I – Introduction :
Si j’ai décidé de m’arrêter sur ce livre, c’est parce qu’il traite d’un sujet qui nous concerne, mais qui malheureusement est trop méconnu. Peut-être est-ce du à la période de ces évènements, juste au lendemain de la seconde guerre mondiale… Toujours est-il que Moïse Rahmani a intitulé son œuvre L’exode oublié – Un terme employé, selon Alexandre Del Valle, géopolitologue qui préface le livre, « parce que moins connu que l’exode des Juifs d’Europe centrale et orientale, avant et après la Shoa, celle-ci étant un événement inouï ».
Et pourtant, il est question ici de près d’un million de juifs qui ont du quitter leurs foyers. De mon côté, j’avoue ne pas réussir à qualifier les différents traitements subis par ces juifs des pays arabes, tant ils ont été humiliés, violentés, emprisonnés, blessés, parfois tués, expulsés et chassés, nombreux d’entre eux devenant apatrides…
Et pourtant, l’histoire nous rappelle que depuis des temps immémoriaux - plus de deux mille ans - des Juifs vivent au Moyen-Orient. Leur présence est en effet antérieure à l’arrivée de l’Islam au VIIe siècle.
L’auteur Moïse Rahmani explique dans son ouvrage les causes et les conditions du départ de près d’un million de Juifs vivant dans les pays arabes.
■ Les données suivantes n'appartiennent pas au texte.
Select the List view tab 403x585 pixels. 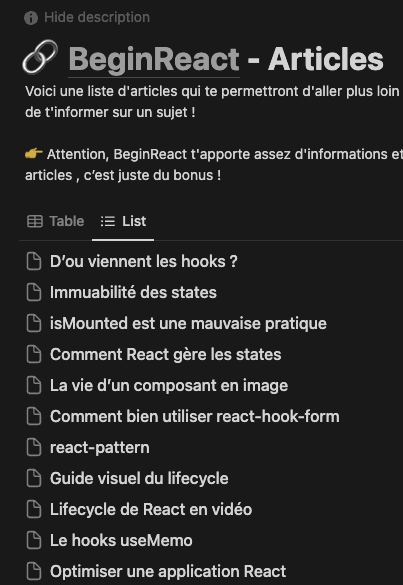(x=123, y=221)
Lui-même est un rescapé d’Egypte ; sa famille ayant été forcée au départ en 1956. C’est à travers des souvenirs personnels et de nombreux témoignages qu’il raconte cet épisode historique méconnu, voire « oublié » d’après lui… Malgré toutes les douleurs et souffrances relatées, impossible de trouver la moindre trace de haine dans les propos de Moïse Rahmani, ce qui selon moi, renforce la crédibilité du livre.
Concernant cet exode en question, il est évidemment difficile d’y trouver une raison majeure. Si on regarde l’histoire : au début des années 40, la question de la Palestine devient de plus en plus une cause panarabe. Plusieurs pogroms et émeutes antijuives se produisent dans de nombreux endroits du monde arabe : Irak, Libye ou la Syrie par exemple.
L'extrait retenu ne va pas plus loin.